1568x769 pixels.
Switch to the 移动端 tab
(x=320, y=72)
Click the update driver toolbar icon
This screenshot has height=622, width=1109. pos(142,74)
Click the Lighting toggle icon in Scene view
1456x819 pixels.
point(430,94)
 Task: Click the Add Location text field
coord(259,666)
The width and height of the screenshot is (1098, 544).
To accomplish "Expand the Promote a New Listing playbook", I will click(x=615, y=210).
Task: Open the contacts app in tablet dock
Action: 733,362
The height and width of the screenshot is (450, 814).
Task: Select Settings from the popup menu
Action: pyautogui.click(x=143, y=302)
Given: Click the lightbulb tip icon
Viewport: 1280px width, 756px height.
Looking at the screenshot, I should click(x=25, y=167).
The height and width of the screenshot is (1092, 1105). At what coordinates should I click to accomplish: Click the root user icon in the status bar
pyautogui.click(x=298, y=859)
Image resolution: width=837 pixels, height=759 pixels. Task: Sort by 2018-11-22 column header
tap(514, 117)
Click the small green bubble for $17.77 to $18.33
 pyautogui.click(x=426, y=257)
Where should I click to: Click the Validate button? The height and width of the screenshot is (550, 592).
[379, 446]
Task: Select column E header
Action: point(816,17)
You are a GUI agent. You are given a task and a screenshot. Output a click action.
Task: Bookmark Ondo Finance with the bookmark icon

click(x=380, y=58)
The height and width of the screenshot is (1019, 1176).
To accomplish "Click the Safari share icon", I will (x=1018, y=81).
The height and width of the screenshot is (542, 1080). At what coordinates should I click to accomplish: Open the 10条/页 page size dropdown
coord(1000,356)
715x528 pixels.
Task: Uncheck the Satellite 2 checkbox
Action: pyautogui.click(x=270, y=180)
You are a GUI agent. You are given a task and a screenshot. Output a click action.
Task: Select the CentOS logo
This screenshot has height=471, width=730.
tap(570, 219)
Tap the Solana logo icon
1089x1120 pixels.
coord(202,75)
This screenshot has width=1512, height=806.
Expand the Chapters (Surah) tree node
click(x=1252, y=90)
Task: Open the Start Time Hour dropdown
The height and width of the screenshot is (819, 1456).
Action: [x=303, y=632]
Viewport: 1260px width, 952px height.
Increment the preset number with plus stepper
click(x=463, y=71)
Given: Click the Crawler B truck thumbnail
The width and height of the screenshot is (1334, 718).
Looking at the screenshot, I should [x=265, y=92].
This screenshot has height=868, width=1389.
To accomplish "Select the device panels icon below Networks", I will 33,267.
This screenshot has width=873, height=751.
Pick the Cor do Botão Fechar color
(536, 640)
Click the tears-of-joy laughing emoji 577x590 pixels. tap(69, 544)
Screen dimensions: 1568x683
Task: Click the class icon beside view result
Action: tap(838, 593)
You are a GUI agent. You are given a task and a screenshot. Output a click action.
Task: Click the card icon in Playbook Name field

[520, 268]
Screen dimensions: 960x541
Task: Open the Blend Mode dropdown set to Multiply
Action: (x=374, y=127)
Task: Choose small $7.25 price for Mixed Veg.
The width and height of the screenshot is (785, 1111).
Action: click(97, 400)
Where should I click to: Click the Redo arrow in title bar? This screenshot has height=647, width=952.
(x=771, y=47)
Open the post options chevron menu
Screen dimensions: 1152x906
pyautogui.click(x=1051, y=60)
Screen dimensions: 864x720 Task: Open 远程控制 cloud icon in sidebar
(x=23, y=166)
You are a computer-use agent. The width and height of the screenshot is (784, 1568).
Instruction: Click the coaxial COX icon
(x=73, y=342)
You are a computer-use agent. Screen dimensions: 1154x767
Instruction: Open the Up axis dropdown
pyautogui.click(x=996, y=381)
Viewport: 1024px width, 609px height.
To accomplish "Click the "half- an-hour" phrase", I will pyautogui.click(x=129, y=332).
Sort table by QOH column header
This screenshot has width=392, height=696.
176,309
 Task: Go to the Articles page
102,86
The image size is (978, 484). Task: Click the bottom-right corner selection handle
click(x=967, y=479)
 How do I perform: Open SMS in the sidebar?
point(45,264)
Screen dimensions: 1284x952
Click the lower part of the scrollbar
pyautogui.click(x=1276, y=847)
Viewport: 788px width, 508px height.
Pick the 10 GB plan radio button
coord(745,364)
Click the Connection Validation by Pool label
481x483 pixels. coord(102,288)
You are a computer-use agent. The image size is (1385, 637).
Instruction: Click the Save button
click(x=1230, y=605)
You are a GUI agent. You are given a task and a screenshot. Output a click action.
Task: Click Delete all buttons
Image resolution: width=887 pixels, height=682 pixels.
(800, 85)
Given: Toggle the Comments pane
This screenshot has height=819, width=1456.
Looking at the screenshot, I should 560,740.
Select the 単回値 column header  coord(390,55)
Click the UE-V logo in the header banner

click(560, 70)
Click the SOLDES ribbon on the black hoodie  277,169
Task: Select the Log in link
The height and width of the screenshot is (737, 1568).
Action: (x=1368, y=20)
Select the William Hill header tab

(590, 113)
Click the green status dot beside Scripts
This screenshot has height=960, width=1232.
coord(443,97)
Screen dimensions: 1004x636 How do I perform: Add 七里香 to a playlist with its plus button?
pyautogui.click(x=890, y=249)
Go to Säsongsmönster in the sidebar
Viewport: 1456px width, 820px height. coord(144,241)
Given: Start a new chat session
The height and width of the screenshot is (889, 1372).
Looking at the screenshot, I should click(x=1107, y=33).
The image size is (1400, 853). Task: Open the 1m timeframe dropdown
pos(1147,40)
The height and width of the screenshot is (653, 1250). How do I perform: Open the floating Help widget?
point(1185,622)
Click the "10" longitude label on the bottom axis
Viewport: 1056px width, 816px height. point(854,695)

### Exercise requirements:
Find every line in the items above that contains the word "dropdown", and copy each one in full.

### Complete response:
The height and width of the screenshot is (542, 1080). At what coordinates should I click to accomplish: Open the 10条/页 page size dropdown
Task: Open the Start Time Hour dropdown
Task: Open the Blend Mode dropdown set to Multiply
Instruction: Open the Up axis dropdown
The image size is (1400, 853). Task: Open the 1m timeframe dropdown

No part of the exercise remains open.